National Survey of Unmarried Women, Aged 20-29, 1983 National Survey of Unmarried Women, Aged 20-29, 1983

About This Product

The survey's aim was the examination of these women's sexual, contraceptive, and fertility behaviors, and factors associated with these behaviors. Also collected from each respondent was information regarding residence, household composition, education, and employment. Complete pregnancy histories were obtained for all ever-pregnant women. A relationship history, spanning the time from the date of first sexual intercourse to the interview date, and which included characteristics of sexual unions and characteristics of partners, was obtained from all non-virgin respondents. In contrast to many previous fertility-related surveys, a key feature of this survey was the use of a life-history approach. The life-history calendar was used in conjunction with the interview schedule to facilitate the respondents' recall accuracy through visual linkages between certain experiences or events across domains. The intent of this method was to reconstruct a single lifehistory for each respondent which would reflect the timing and nature of each event occurring within the framework of the event domains selected for consideration. Data collected in this manner permit the examination of processes (or of events that are essentially processes), rather than structure, and provide the opportunity for assessment of the factors influencing these processes. In this context, the criterion event (dependent variable) as well as the predictor events (explanatory or independent variables) may be analyzed as processes.

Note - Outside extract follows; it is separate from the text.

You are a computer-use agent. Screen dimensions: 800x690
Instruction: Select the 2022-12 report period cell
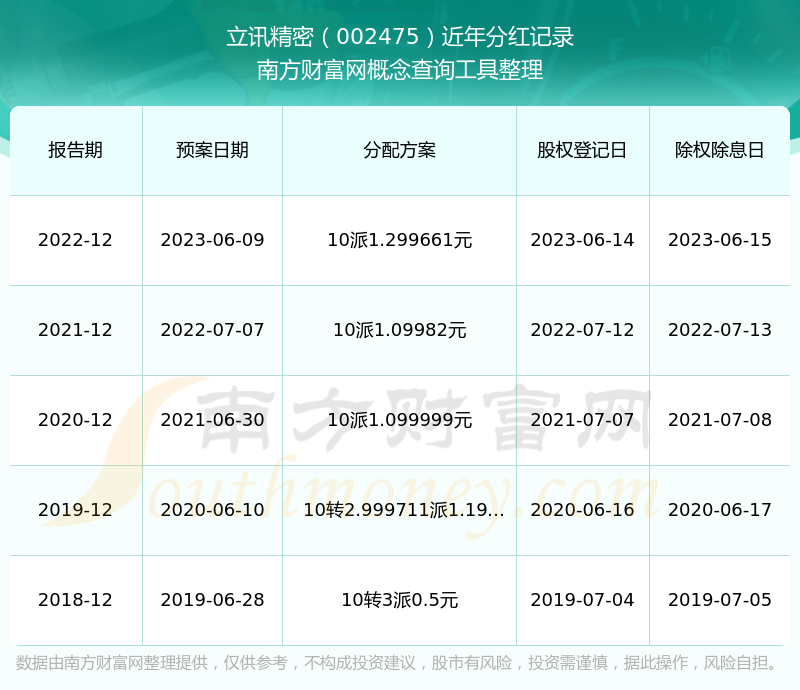tap(75, 240)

Examples of criterion events might include the formation of sexual unions, cohabitation, contraception, pregnancy, birth of a child, marriage, and so on. Such events are life course transitions, which often alter the postition of individuals in the life cycle, and are characterized by three interrelated dimensions: number, timing, and sequencing of events. More specifically, number refers to the proportion of individuals experiencing a certain event; timing refers to the pace at which the event occurs; and sequencing refers to the ordering of the event, with respect to some other event.

Life-history data have a time dimension associated with them; the information collected on events within each domain includes both substantive content and a time value. The life-history approach, as used in this survey, is analogous to repeated measures on the same individuals at different time points. Therefore, it is somewhat different from an aggregation of data from several similar surveys that also contain a time dimension, but that present, in effect, successive measures on different samples of individuals. This approach, therefore, introduces some of the advantages of the longitudinal design into the cross-sectional survey. Life-history data differ also from panel data or "before-after" data which record data for the same individual at specific points in time only.